A crise do futuro?
As derrotas sucessivas da esquerda e a impotência política aparente
faz-nos crer que não há projeto de futuro socialista, de distribuição e
diversidade, de combate às alterações climáticas. Precisamos de um
rompimento. É esse que tem de ser tornado inevitável.
Se quiserem uma imagem do futuro imaginem uma bota a pisar numa cara humana- para sempre – disse Orwell no seu magnus opus 1984
Escrevo no dia 9 de Junho, momentos antes de sabermos os resultados das eleições europeias, onde se antevê uma derrota da esquerda e uma vitória cada vez mais expressiva da extrema-direita no quadro governativo da União Europeia. As derrotas sucessivas da esquerda e a impotência política aparente faz-nos crer que não há projeto de futuro socialista, de distribuição e diversidade, de combate às alterações climáticas. Parece só haver um projeto, o da desigualdade, o da política do medo e de olhar por cima do ombro. There is no alternative, diriam os teóricos do neoliberalismo.

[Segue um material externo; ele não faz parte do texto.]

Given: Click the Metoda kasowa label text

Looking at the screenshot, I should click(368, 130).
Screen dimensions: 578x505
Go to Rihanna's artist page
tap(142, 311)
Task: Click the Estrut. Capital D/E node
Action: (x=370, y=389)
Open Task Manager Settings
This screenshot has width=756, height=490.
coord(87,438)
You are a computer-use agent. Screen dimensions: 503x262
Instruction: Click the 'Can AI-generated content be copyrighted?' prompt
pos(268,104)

Aceitando que cada situação carrega consigo o seu passado e o seu futuro, é inevitável não olhar para a evolução do capitalismo global com grande apreensão. Os tempos de sociedades com políticas redistributivas mais igualitárias, com a promoção de serviços públicos, parecem estar a tornar-se cada vez mais um sonho longínquo. Pelo contrário, assistimos ao empobrecimento dos Estados, à taxação excessiva sobre o trabalho, à devastação climática e da biodiversidade, à acumulação de propriedade que, como alguns economistas anunciam, mimetiza os regimes de acumulação feudais apropriando a inovação tecnológica como modo de expansão (Tecno-feudalismo, chama-lhe Yannous Varoufakis). Vagas de extrema-direita percorrem a Europa, tornando os Estados progressivamente mais autoritários. A ansiedade é um problema crónico das sociedades contemporâneas do norte global e verifica-se essa emoção nas gerações mais jovens, que crescem num mundo em retrocesso. Por exemplo, a eco-ansiedade é descrita pela American Psychology Association (APA) como o medo crónico de sofrer um cataclismo ambiental que ocorre ao observar o impacto, aparentemente irrevogável, das mudanças climáticas gerando uma preocupação associada ao futuro de si mesmo e das gerações futuras. Da mesma forma, o termo “solastalgia”, cunhado pelo filósofo australiano Glenn Albrecht, define um conjunto de distúrbios psicológicos que ocorrem numa população nativa após mudanças destrutiva no seu território. *
Quando aceitamos que as nossas vidas não podem ser melhores, o nosso único projeto torna-se a raiva social. Nalguns campos até, a estratégia da extrema-direita deixou de ser o negacionismo puro e duro para outros modelos de dissuasão da transformação social. Por exemplo, o neo-negacionismo climático, promovido em diversos órgãos de comunicação, especialmente de direita, diferencia-se do negacionismo tradicional porque já não nega os efeitos reais da crise climática. Ao invés disso, centra-se na promoção da ideia de que já não há caminho possível para inverter a catástrofe, de que a história já acabou e que as revoluções são coisas do século passado. De novo, a bota na cara.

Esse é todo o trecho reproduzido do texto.